Code of Ethics and Code of Conduct
We have adopted a code of ethics for our principal executive officer, principal financial officer, and principal accounting officer or controller, and persons performing similar functions. Our code of ethics establishes policies to promote honest and ethical conduct and to deter wrongdoing, including policies governing actual or apparent conflicts of interest, compliance with laws and prompt internal reporting for violations. To access our code of ethics, please click here.

We have also adopted a code of conduct for our directors, officers and other employees of the Company. Compliance with the code of conduct is required at every level of the Company. Employees who are aware of code of conduct breaches must, under the code of conduct, report them to their team leader, line manager, human resources representative or any other manager. The code of conduct contains conflict of interest provisions which require employees (including officers) involved in any activity or relationship that could lead to a conflict of interest to enter such information in a register of interests and to disclose it in writing to their immediate line manager. The code of conduct also contains provisions which deal (among other things) with confidentiality, discrimination and harassment, gifts to government officials and employees, insider trading and improper payments and bribes. To access our code of conduct, please click here.

Risk Management and the Board of Directors’ Role in Risk Oversight
Our board of directors exercises direct oversight over the Company's risk management, and in doing so also relies on its audit committee, which oversees financial and accounting risk management; the compensation committee which oversees risk management of the Company's executive compensation plans and arrangements; the nominating and governance committee, which oversees management of risks associated with independence of the board and corporate governance; and its business operations and technology committee which advises the board in relation to certain operational risk matters.
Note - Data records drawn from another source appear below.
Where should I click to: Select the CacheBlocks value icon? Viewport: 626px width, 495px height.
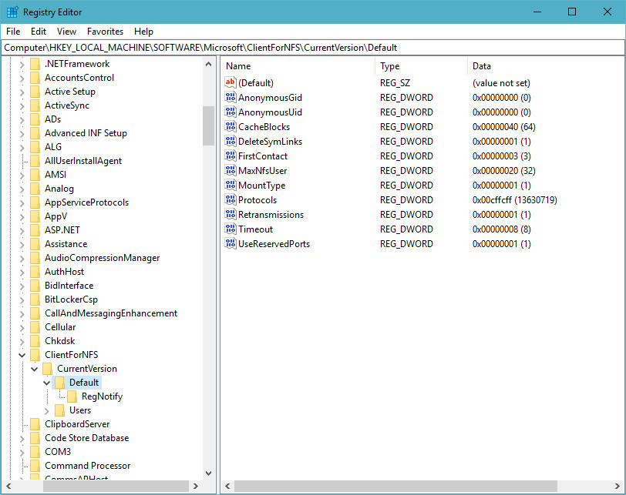tap(230, 127)
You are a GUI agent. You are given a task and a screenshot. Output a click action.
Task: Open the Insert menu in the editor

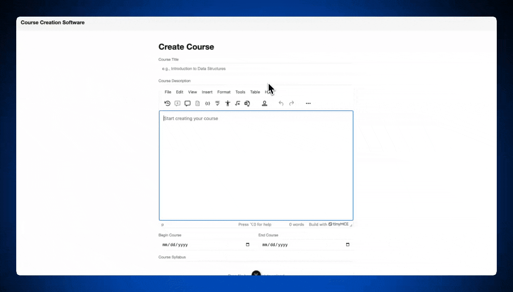point(207,92)
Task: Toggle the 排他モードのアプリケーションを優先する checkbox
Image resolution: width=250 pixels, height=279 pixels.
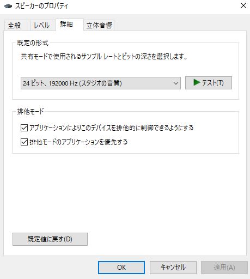Action: click(x=24, y=142)
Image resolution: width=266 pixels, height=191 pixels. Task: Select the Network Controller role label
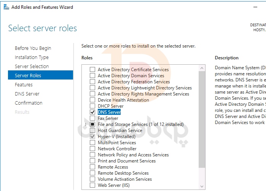coord(117,149)
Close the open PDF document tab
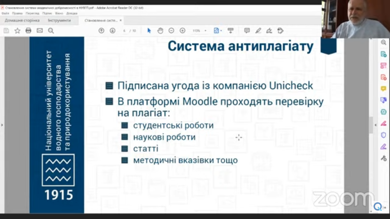 (x=120, y=21)
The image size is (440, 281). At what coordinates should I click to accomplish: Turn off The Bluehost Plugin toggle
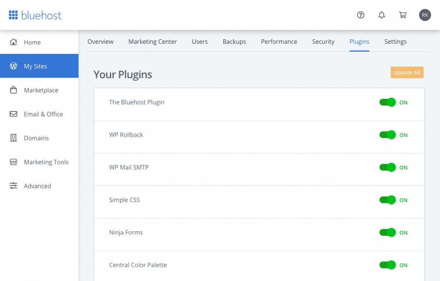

Under the board's oversight, management operates a risk registry process which identifies risks and assigns responsibility for their management and, to the extent practicable, their amelioration. Our risk management system is designed to identify key risks and provide assurance that these risks are fully understood and managed. We have a group risk function (which forms part of the Company's finance division) that contains specialist but integrated teams, who work with the operational divisions to embed and support best practice processes in the identification and management of risk. Management are engaged by all of these teams on an ongoing and regular basis and at the highest level through quarterly risk forums with the executive officers where key risks and issues arising are presented and discussed. These teams also update the audit committee on a quarterly basis, which then reports to the board. An overall review of risk by the board is also inherent in its consideration of our strategy and other matters.

The board also plans for succession to the position to chief executive officer as well as certain other senior management positions. To assist the board, the chief executive officer annually provides the board with an assessment of senior management personnel and succession potential and planning and their potential. He also provides the board with an assessment of persons considered potential successors to senior management positions.